PROBLEM DETAILS: Could you write out each of the records below exactly?

*** Opening STORED DATA ***

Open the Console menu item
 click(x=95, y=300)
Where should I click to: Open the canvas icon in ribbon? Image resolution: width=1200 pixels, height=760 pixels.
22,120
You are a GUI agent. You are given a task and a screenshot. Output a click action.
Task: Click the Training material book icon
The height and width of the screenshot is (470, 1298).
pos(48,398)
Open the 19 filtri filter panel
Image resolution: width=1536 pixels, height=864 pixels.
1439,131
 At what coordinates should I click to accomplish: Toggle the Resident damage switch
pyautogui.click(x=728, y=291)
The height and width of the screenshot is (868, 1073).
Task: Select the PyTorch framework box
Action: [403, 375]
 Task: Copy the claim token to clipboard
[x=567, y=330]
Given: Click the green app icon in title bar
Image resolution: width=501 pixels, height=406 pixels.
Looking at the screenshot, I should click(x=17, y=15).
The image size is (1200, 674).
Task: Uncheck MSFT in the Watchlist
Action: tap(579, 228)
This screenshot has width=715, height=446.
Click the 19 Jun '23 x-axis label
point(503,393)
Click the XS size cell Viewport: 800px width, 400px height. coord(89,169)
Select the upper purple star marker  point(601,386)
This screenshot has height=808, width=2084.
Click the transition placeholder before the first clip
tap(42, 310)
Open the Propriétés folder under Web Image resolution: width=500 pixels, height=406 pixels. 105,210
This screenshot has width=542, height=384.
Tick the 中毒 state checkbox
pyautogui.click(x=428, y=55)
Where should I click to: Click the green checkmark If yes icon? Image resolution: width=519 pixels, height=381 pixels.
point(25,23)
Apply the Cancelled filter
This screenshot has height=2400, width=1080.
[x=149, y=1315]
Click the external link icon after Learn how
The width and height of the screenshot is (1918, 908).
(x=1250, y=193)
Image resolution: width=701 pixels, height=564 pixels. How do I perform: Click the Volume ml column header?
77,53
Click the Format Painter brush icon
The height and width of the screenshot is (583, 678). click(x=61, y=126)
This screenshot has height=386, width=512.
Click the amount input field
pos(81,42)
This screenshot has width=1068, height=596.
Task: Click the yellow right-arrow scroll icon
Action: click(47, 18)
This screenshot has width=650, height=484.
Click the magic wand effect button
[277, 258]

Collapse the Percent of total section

*** Closing STORED DATA ***

SOLUTION FOR THIS PROBLEM:
Open the Console menu item
 click(x=95, y=300)
Where should I click to: Open the canvas icon in ribbon? Image resolution: width=1200 pixels, height=760 pixels.
22,120
You are a GUI agent. You are given a task and a screenshot. Output a click action.
Task: Click the Training material book icon
The height and width of the screenshot is (470, 1298).
pos(48,398)
Open the 19 filtri filter panel
Image resolution: width=1536 pixels, height=864 pixels.
1439,131
 At what coordinates should I click to accomplish: Toggle the Resident damage switch
pyautogui.click(x=728, y=291)
The height and width of the screenshot is (868, 1073).
Task: Select the PyTorch framework box
Action: [403, 375]
 Task: Copy the claim token to clipboard
[x=567, y=330]
Given: Click the green app icon in title bar
Image resolution: width=501 pixels, height=406 pixels.
Looking at the screenshot, I should click(x=17, y=15).
The image size is (1200, 674).
Task: Uncheck MSFT in the Watchlist
Action: tap(579, 228)
This screenshot has width=715, height=446.
Click the 19 Jun '23 x-axis label
point(503,393)
Click the XS size cell Viewport: 800px width, 400px height. coord(89,169)
Select the upper purple star marker  point(601,386)
This screenshot has height=808, width=2084.
Click the transition placeholder before the first clip
tap(42, 310)
Open the Propriétés folder under Web Image resolution: width=500 pixels, height=406 pixels. 105,210
This screenshot has width=542, height=384.
Tick the 中毒 state checkbox
pyautogui.click(x=428, y=55)
Where should I click to: Click the green checkmark If yes icon? Image resolution: width=519 pixels, height=381 pixels.
point(25,23)
Apply the Cancelled filter
This screenshot has height=2400, width=1080.
[x=149, y=1315]
Click the external link icon after Learn how
The width and height of the screenshot is (1918, 908).
(x=1250, y=193)
Image resolution: width=701 pixels, height=564 pixels. How do I perform: Click the Volume ml column header?
77,53
Click the Format Painter brush icon
The height and width of the screenshot is (583, 678). click(x=61, y=126)
This screenshot has height=386, width=512.
Click the amount input field
pos(81,42)
This screenshot has width=1068, height=596.
Task: Click the yellow right-arrow scroll icon
Action: click(47, 18)
This screenshot has width=650, height=484.
Click the magic wand effect button
[277, 258]

Collapse the Percent of total section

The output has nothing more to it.